Quoted passage>
**********

The object discussed in this article, Terzan5, was featured as the Astronomy Picture of the Day, APOD for 21 September, 2016 Astronomy Picture of the Day
In a few articles I’ve touched upon a poorly understood class of objects known as Globular Clusters. These objects and the stars in them are galactic relics, timeposts that hearken back to a much earlier epoch in the galaxy’s history, indeed, in some cases, to the very beginnings of the universe.
I’m fascinated with relics as they have a story to tell, a deep story of something very old, of a long-gone epoch, a bridge, if you will, back to a time when the universe was much younger -and much different. Globular clusters are populated with very old stars, each a relic unto itself with a story to tell of a time when the universe was much younger.
The stars in them are what is known as early Population II stars and are among the very first stars ever formed. Just as a reference, the sun is a Population II star, slightly less than 5 Gyr (billion) years of age.
Messier-13 as imaged by this author. Exposure: 7 minutes, Film: High-Speed Ektachrome (400 ASA), Instrument: 15 cm (6″) F/4.2, image circa 1986. The brightest stars in this object, seen as tiny pinpoints, are evolved Pop. II stars, some much older than the sun that are burning helium in their cores to produce energy. In some cases, these stars rank as the oldest stars in the universe. Click the image for a larger view.
With brilliant blue-white Vega due east, M-13 is still well placed at almost 9:00 PM (EDT). Image via Stellarium.
There are a few rather famous examples of these objects such as the great Globular Cluster Messier (M)-13 in the constellation Hercules. This object is a favorite of amateur astronomers and is visible with a pair of binoculars. A minimum of a 15 cm (6″) diameter telescope is necessary to resolve some of the brighter member stars. These stars, the ones visible with such a telescope, would be those stars mentioned above, the Pop. II stars. These stars in some instances are no longer using hydrogen to produce energy but are evolving towards the helium burning stage of their evolution.
In a recently published, related piece, I had discussed my visual observations back in 2012 of the most distant globular cluster, New General Catalog (NGC) 2419. Located in the northern circumpolar constellation Lynx, this object is 10% the distance to the next major galaxy to our Milky Way, our neighbor, Messier (M)-31, the Great Spiral Galaxy in Andromeda.
The subject of this article is another such enigmatic object, Terzan 5. Located 19,000 light-years away in the constellation of Sagittarius and placed due west of the galactic center, it is unusual for a variety of reasons.
It is a globular star cluster set against the galactic center in Sagittarius, a cluster where we observe the very same type of ancient stars, stars such as Arcturus, stars that have evolved, exhausting their compliment of hydrogen and have begun helium fusion.
Arcturus, one of the five brightest stars in the sky and the principal star in Bootes the Herdsman (it looks more like a giant kite rather than a man-like figure in the sky), beckons red-orange, warm, bright and friendly in our sky because it is a mere 37 light years distant; it is these stars, the evolved, red-giant stars that populate globular clusters, objects such as Terzan 5, that allow us to see them at such enourmous distances.
Using the ESO’s (European Southern Observatory’s) Very Large Telescope at Paranal, the NASA/ESA Hubble Space Telescope and the twin ten-meter Keck Telescopes on Mauna Kea, a just concluded study led by Dr. Francesco Ferraro from the University of Bologna, Italy, has revealed that Terzan 5 is like no other globular cluster known; the study has revealed an unusual mix of stars in the cluster.

**********

Directive 1>
Rewrite the rows from the line containing "Select Overview in the navigation menu" through the end of the rows, changing "Instruction" to "Directive" and leaving everything else as is. Leave the pictures out.

**********

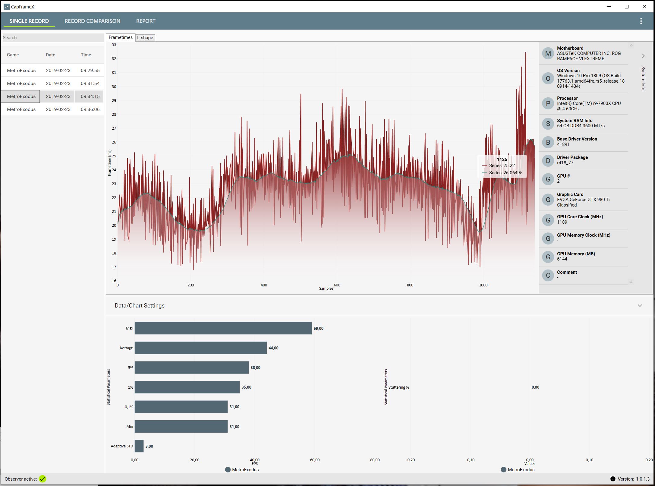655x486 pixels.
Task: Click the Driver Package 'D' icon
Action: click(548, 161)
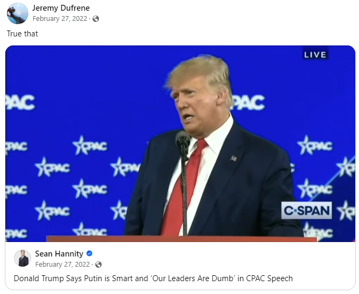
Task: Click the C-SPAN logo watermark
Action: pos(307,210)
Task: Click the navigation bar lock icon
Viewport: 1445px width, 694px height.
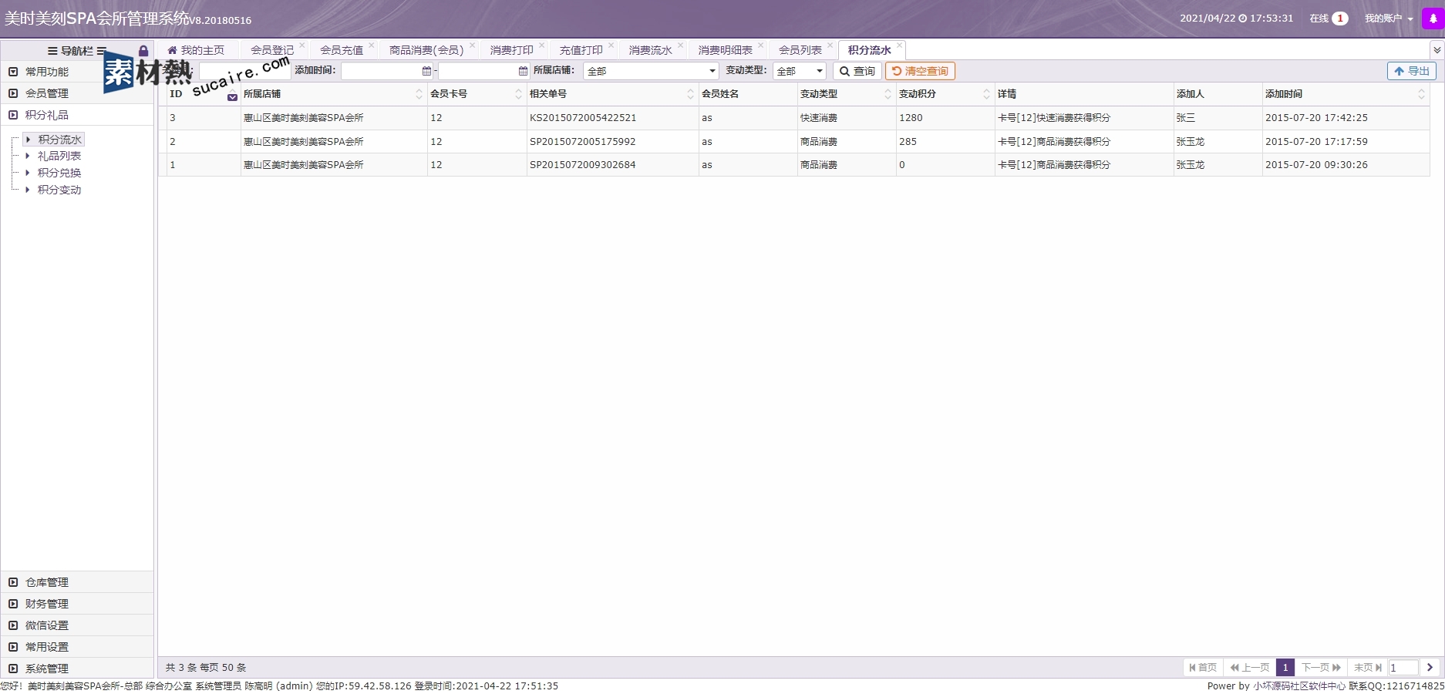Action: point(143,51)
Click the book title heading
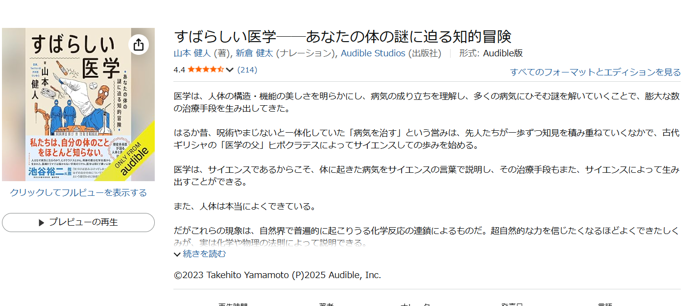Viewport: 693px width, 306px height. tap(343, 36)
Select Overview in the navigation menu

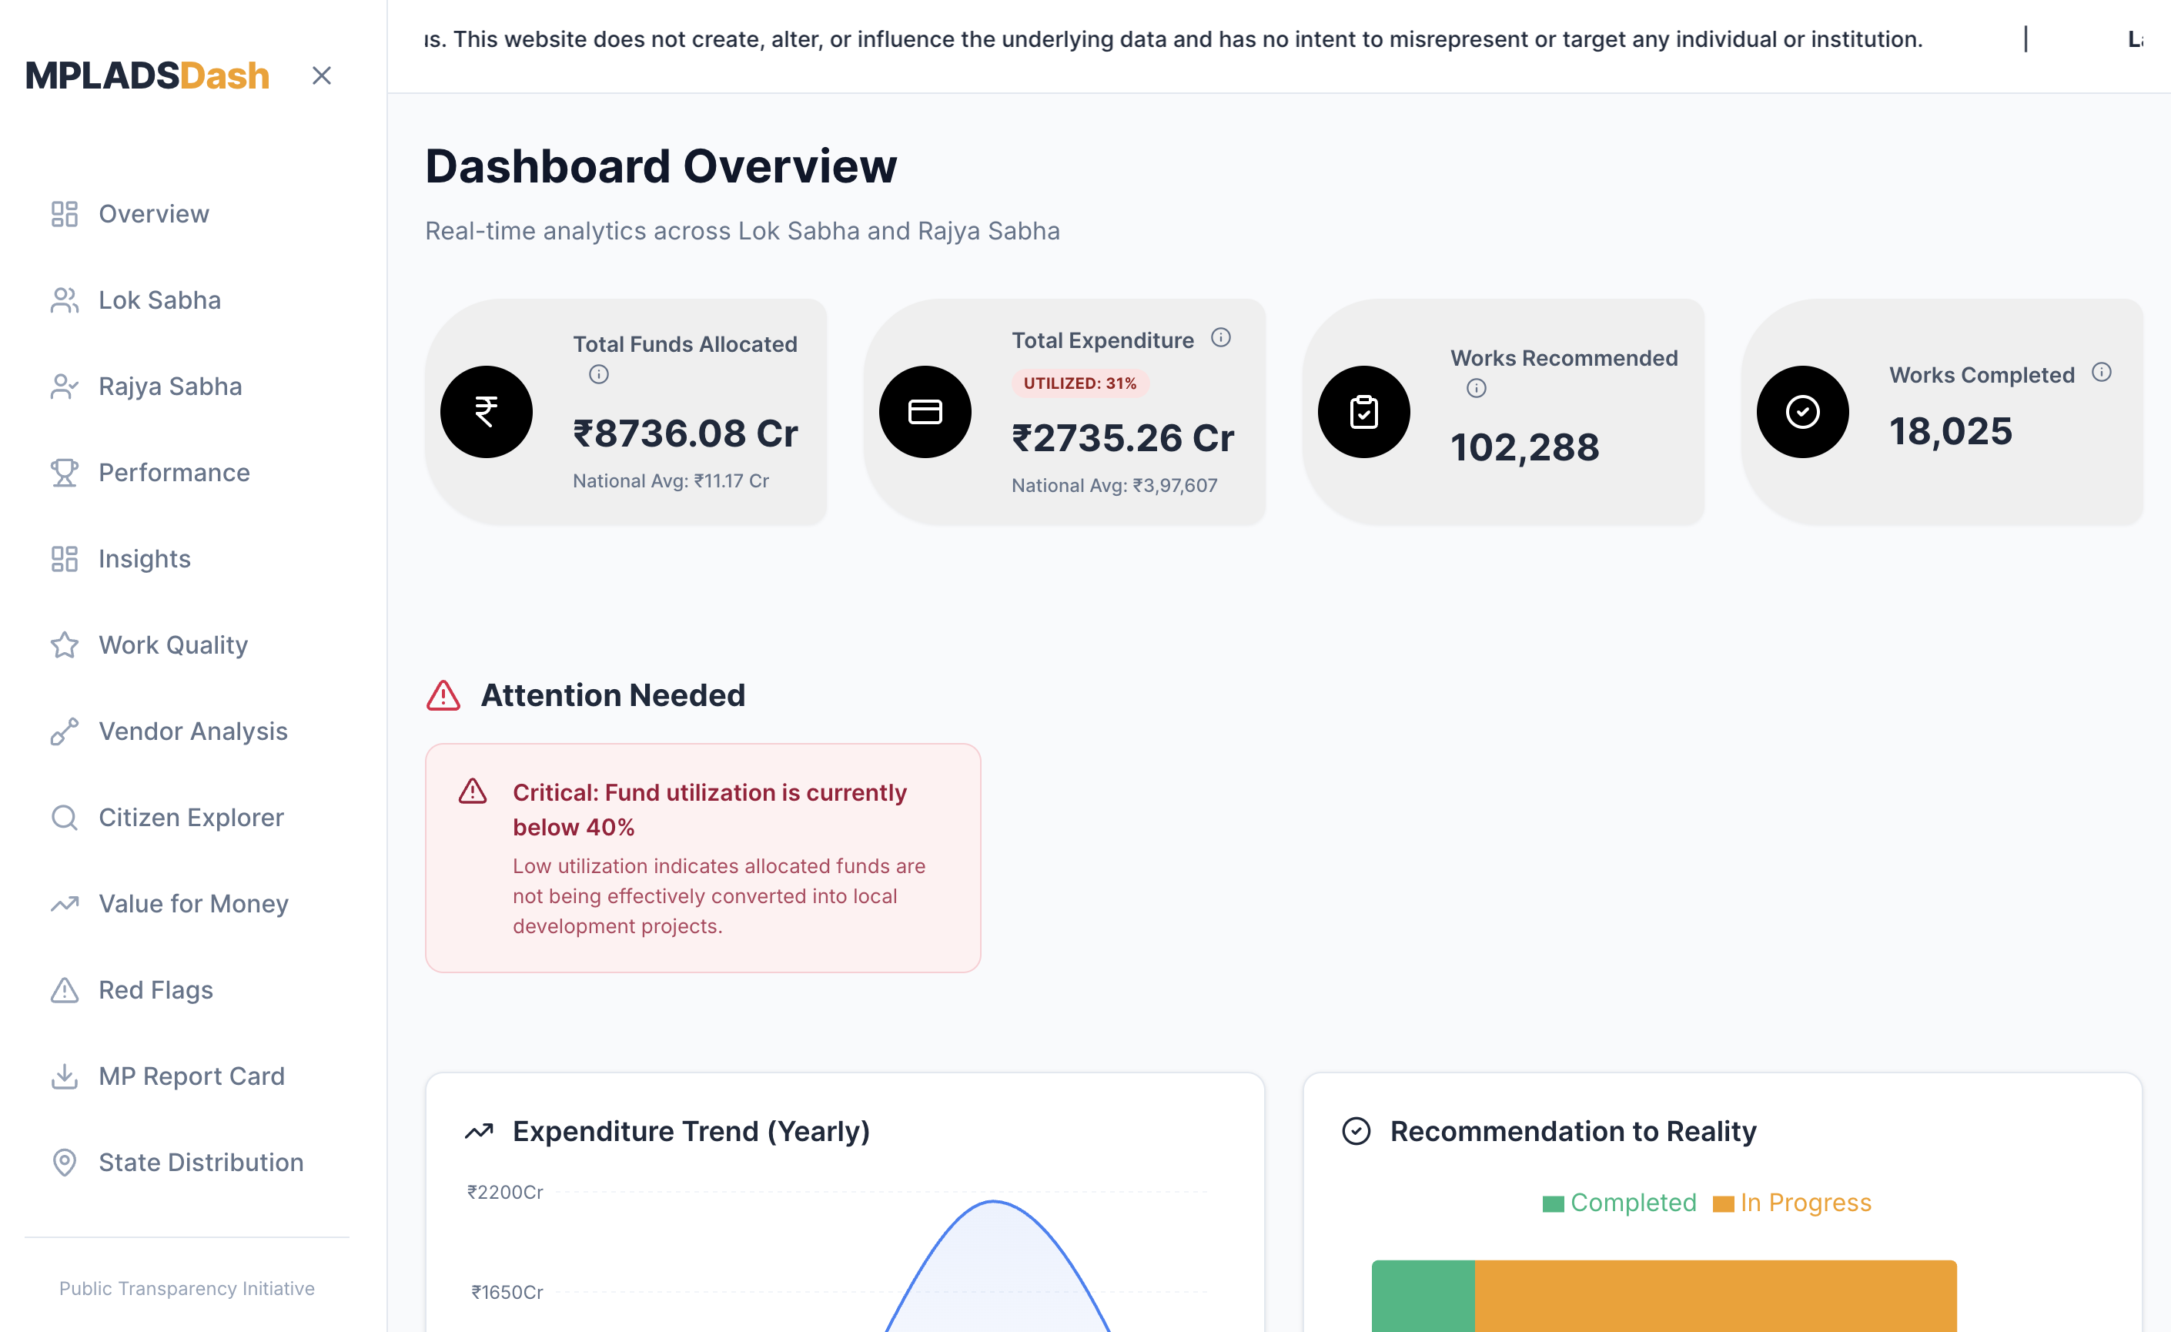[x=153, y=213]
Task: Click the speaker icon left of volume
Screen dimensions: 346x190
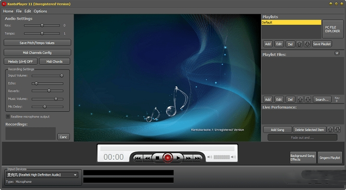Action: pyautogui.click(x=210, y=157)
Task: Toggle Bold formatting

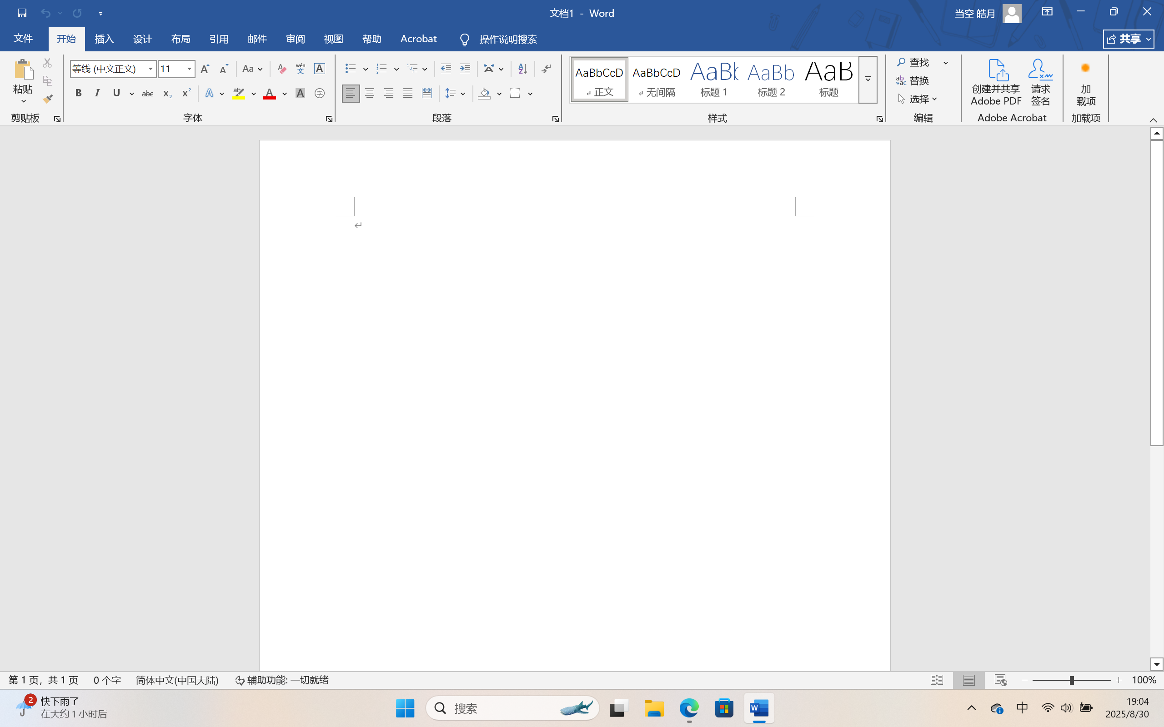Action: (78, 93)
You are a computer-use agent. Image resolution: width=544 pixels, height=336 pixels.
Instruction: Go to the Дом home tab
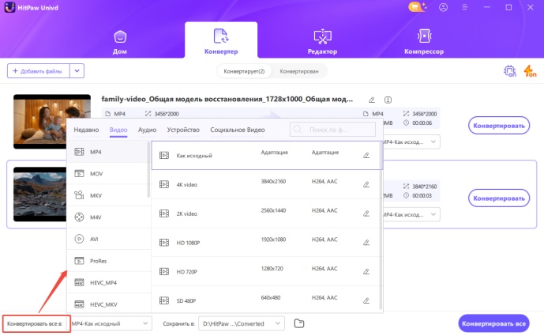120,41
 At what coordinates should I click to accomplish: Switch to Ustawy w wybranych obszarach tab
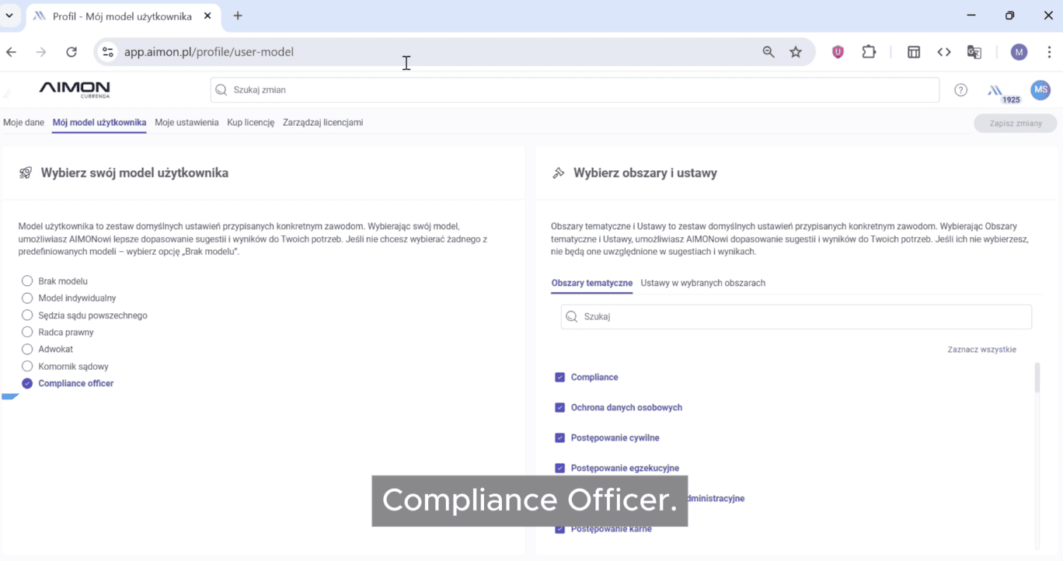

**********

Directive 2>
From the globular cluster article, copy word for word the stretch from "The object discussed" through "was much younger.".

Correct result 1>
Select Overview in the navigation menu

[x=153, y=213]
Task: Click the speaker icon left of volume
Screen dimensions: 346x190
Action: pyautogui.click(x=210, y=157)
Task: Toggle Bold formatting

Action: (78, 93)
You are a computer-use agent. Image resolution: width=544 pixels, height=336 pixels.
Directive: Go to the Дом home tab
120,41
 At what coordinates should I click to accomplish: Switch to Ustawy w wybranych obszarach tab

Correct result 2>
The object discussed in this article, Terzan5, was featured as the Astronomy Picture of the Day, APOD for 21 September, 2016 Astronomy Picture of the Day
In a few articles I’ve touched upon a poorly understood class of objects known as Globular Clusters. These objects and the stars in them are galactic relics, timeposts that hearken back to a much earlier epoch in the galaxy’s history, indeed, in some cases, to the very beginnings of the universe.
I’m fascinated with relics as they have a story to tell, a deep story of something very old, of a long-gone epoch, a bridge, if you will, back to a time when the universe was much younger -and much different. Globular clusters are populated with very old stars, each a relic unto itself with a story to tell of a time when the universe was much younger.